API

Opendata

ls([prefix]) List open datasets on SherlockML.
load(path[, copy]) Load an open dataset from SherlockML.
sherlockml.opendata.ls(prefix='')

List open datasets on SherlockML.

Parameters:
prefix : str, optional

List only open datasets matching this prefix

Returns:
list
sherlockml.opendata.load(path, copy=True)

Load an open dataset from SherlockML.

The dataset will be downloaded only if it is not in sync with SherlockML. The data is cached in memory for subsequent calls to load().

Parameters:
path : str

Path of file on SherlockML

copy : bool, optional

Return a copy of the data (default: True)

Dataset

sherlockml.opendata.dataset.dataset_factory(s3_key)

Generate a dataset, inferring the correct class from the file extension.

Parameters:
s3_key : str

The path of the dataset inside SherlockML opendata

Returns:
Dataset
class sherlockml.opendata.dataset.Dataset(s3_key)

An open dataset stored on SherlockML that is cached locally.

This class effectively implements two types of caching to reduce time spent waiting for dataset loads.
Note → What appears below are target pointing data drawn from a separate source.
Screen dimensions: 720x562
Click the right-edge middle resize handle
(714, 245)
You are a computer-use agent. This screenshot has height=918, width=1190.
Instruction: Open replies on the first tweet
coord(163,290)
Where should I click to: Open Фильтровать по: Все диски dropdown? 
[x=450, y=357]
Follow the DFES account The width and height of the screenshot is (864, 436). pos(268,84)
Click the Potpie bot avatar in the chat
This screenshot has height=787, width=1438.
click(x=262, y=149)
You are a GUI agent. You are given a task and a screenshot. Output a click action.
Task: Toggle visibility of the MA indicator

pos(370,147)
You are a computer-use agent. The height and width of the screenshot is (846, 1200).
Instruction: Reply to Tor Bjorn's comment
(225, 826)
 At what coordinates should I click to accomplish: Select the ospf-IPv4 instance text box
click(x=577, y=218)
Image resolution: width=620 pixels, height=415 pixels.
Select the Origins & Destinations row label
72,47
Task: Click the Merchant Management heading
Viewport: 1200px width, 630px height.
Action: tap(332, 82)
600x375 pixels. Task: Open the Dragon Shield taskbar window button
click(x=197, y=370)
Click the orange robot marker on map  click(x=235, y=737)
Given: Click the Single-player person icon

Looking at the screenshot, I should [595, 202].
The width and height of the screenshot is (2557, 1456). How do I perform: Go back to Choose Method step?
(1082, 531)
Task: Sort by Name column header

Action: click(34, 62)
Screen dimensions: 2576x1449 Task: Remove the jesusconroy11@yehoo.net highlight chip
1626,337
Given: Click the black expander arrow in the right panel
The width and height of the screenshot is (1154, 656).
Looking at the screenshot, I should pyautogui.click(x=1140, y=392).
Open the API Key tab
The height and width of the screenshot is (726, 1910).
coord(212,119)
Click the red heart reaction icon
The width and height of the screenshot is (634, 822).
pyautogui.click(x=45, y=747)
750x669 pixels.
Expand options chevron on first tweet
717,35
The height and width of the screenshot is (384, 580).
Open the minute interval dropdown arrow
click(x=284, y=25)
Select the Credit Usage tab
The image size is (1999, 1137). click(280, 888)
First, it stores data from SherlockML to disk, avoiding repeat downloads. Second, it implements caching at runtime, meaning that each dataset needs only to be loaded once when being used many times.

Parameters:
s3_key : str

The path of the dataset on S3

Attributes:
local_path

Get the path for local storage of the dataset.

Methods

load([copy]) Load the dataset.